* _Your instructions_: For the records below, print the lines from the line with "The height and width of the screenshot is (913, 1316)." through the line with "You are a computer-use agent. Viewport: 1568px" exactly as written; include both end lines and exclude the rest.

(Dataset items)
==================================================

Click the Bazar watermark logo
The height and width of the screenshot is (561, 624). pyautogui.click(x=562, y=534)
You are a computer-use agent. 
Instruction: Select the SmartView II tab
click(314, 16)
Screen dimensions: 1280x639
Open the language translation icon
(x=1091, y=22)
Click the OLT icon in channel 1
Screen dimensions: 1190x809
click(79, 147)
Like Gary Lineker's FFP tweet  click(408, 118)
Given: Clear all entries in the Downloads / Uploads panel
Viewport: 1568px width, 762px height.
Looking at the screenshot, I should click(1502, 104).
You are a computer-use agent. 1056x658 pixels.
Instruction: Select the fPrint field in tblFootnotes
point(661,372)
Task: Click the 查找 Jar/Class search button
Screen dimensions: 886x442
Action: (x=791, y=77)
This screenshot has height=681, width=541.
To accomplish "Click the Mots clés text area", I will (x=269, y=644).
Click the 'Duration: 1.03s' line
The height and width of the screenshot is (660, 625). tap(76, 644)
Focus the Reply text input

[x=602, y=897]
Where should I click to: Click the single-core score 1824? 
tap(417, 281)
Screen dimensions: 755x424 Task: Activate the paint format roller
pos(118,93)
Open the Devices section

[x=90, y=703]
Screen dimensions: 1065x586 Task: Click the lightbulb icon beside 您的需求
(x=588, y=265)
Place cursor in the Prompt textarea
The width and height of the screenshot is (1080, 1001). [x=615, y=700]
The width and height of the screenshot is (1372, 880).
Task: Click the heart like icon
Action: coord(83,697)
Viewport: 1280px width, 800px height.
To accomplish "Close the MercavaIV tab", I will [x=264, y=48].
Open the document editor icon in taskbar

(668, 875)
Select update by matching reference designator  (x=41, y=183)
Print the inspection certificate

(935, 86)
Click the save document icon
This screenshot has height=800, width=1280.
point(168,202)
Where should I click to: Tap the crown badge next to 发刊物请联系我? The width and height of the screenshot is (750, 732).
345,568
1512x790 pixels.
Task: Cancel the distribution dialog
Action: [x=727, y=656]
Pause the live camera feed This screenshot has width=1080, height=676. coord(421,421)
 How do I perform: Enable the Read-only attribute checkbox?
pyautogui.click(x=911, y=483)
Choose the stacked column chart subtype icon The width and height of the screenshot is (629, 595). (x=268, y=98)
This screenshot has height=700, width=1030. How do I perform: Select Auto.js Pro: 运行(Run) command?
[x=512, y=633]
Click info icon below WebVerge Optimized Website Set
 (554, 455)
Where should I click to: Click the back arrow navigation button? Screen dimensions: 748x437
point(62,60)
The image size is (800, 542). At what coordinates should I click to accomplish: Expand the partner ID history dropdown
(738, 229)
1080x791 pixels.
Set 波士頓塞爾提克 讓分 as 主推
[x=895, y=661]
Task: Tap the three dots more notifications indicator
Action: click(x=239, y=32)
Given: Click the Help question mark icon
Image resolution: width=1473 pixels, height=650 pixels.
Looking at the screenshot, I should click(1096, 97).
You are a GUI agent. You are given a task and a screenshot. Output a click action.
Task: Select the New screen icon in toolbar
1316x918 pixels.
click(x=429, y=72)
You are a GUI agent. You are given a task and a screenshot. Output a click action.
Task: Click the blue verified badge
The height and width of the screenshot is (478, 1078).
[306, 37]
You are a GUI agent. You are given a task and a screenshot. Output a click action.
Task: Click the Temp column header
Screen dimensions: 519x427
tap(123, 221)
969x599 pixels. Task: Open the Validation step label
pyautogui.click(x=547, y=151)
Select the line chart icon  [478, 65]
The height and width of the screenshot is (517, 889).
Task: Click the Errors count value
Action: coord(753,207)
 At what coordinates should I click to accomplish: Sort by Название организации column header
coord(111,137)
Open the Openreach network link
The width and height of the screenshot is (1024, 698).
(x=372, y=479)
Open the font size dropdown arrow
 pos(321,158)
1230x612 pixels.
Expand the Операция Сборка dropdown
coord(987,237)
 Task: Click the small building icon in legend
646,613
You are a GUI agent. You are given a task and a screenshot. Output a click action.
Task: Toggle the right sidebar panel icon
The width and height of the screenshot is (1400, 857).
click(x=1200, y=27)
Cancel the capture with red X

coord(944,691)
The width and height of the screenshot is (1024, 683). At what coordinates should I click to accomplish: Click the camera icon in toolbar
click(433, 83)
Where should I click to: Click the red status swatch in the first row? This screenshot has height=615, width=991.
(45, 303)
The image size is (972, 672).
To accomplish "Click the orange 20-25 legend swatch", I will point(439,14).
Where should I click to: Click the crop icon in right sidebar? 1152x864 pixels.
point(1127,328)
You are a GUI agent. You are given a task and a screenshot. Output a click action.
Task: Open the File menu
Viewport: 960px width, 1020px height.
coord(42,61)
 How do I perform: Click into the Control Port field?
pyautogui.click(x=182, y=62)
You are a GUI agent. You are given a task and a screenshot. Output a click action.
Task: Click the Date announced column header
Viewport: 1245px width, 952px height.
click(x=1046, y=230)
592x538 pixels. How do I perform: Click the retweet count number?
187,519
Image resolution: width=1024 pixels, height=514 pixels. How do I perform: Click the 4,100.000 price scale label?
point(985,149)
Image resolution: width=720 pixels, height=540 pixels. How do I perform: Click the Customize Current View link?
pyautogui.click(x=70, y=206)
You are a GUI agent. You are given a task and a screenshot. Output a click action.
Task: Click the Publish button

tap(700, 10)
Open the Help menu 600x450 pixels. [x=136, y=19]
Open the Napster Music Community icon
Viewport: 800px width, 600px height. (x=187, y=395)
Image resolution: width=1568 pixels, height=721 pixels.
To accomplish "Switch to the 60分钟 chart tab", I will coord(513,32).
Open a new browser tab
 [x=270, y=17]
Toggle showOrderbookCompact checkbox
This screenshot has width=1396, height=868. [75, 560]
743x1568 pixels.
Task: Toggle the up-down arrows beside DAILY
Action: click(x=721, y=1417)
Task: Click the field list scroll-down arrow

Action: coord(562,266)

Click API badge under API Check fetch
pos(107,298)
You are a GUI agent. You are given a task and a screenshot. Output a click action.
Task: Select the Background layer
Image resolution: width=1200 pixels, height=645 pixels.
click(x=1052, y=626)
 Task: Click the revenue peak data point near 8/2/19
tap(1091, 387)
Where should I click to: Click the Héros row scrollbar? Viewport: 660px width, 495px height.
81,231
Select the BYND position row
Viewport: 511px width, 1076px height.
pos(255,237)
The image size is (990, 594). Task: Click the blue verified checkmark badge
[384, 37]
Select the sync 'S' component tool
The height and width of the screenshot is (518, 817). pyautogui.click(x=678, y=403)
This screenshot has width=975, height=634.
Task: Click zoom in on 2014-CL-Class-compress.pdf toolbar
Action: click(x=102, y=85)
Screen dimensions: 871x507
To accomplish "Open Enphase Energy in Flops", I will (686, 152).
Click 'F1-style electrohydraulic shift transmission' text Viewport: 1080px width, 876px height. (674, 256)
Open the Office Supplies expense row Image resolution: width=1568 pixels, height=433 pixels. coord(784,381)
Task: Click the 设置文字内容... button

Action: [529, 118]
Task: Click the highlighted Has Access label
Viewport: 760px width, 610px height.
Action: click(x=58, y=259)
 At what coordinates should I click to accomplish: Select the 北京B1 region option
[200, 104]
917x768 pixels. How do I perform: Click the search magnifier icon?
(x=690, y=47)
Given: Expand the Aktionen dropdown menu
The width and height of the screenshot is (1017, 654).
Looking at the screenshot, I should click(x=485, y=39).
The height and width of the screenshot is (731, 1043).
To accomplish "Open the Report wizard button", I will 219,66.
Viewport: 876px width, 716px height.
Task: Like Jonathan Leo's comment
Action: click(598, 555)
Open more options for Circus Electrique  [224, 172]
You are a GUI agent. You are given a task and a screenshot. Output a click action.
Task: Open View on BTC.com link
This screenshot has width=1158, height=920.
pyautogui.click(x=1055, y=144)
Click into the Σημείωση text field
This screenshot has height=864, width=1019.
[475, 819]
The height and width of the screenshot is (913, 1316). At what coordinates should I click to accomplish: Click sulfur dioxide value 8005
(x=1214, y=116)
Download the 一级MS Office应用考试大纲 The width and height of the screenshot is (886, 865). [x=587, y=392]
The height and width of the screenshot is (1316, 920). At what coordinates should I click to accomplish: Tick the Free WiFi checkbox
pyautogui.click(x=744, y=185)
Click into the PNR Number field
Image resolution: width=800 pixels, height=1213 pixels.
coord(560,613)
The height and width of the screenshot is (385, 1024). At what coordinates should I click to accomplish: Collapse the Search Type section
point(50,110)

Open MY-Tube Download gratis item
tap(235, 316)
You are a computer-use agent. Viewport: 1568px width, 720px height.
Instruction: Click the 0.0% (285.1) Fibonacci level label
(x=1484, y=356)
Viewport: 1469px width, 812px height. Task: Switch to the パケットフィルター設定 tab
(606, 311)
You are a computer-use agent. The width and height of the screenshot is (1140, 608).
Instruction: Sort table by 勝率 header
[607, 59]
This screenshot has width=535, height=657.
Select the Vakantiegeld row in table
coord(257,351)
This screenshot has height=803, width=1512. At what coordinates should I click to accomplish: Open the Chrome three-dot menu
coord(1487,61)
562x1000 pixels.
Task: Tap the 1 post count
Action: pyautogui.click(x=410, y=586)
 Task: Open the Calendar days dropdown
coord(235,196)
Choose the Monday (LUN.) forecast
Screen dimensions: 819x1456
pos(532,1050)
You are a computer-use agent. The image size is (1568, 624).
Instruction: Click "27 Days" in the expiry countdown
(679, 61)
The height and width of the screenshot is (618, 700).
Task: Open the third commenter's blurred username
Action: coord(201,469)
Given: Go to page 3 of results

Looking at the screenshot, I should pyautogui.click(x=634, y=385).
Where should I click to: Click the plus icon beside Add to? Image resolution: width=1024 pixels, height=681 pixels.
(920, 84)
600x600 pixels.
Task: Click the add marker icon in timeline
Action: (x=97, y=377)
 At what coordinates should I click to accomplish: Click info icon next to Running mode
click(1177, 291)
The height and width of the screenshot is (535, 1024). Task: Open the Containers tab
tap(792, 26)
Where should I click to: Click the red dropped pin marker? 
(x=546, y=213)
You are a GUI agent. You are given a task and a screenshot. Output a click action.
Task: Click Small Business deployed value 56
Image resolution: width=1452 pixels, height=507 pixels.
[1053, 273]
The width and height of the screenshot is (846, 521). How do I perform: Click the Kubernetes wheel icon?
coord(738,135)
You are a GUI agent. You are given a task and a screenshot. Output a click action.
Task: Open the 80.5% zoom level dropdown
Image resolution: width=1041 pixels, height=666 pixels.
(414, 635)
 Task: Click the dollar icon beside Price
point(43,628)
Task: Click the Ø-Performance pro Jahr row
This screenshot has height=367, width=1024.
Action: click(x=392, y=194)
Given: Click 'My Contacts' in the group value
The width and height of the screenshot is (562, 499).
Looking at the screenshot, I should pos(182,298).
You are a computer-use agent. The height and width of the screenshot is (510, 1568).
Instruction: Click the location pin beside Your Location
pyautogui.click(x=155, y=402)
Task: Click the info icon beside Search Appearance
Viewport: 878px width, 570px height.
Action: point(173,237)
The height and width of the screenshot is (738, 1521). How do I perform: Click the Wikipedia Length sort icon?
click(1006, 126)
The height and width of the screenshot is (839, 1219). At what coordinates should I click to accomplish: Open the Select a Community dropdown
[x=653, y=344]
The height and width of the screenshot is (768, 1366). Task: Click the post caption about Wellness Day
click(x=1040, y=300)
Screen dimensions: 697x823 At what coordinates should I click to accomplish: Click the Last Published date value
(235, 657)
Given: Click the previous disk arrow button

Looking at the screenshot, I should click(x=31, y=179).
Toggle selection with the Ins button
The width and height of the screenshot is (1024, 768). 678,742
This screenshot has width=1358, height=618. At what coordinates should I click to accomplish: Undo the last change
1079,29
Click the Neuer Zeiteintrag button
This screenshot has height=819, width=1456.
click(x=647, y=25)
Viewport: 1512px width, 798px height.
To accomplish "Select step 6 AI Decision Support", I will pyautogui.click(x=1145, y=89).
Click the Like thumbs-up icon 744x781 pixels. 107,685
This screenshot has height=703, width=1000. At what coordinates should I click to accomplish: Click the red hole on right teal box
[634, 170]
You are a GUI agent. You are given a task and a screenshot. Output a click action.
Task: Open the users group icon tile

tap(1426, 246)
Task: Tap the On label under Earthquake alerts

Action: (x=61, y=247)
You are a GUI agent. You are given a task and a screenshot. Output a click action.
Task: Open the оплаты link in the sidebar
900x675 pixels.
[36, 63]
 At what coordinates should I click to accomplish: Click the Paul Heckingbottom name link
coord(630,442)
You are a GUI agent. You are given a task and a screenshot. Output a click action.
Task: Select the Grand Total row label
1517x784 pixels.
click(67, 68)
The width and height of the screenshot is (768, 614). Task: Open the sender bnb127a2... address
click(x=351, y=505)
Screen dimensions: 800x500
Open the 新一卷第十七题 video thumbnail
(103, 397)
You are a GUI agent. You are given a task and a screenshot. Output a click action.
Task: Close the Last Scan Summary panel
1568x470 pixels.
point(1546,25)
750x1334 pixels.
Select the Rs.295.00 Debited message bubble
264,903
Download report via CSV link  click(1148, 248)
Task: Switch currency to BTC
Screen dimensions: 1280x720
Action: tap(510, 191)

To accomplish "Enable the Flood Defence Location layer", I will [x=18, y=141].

==================================================

* _Task result_:
The height and width of the screenshot is (913, 1316). At what coordinates should I click to accomplish: Click sulfur dioxide value 8005
(x=1214, y=116)
Download the 一级MS Office应用考试大纲 The width and height of the screenshot is (886, 865). [x=587, y=392]
The height and width of the screenshot is (1316, 920). At what coordinates should I click to accomplish: Tick the Free WiFi checkbox
pyautogui.click(x=744, y=185)
Click into the PNR Number field
Image resolution: width=800 pixels, height=1213 pixels.
coord(560,613)
The height and width of the screenshot is (385, 1024). At what coordinates should I click to accomplish: Collapse the Search Type section
point(50,110)

Open MY-Tube Download gratis item
tap(235, 316)
You are a computer-use agent. Viewport: 1568px width, 720px height.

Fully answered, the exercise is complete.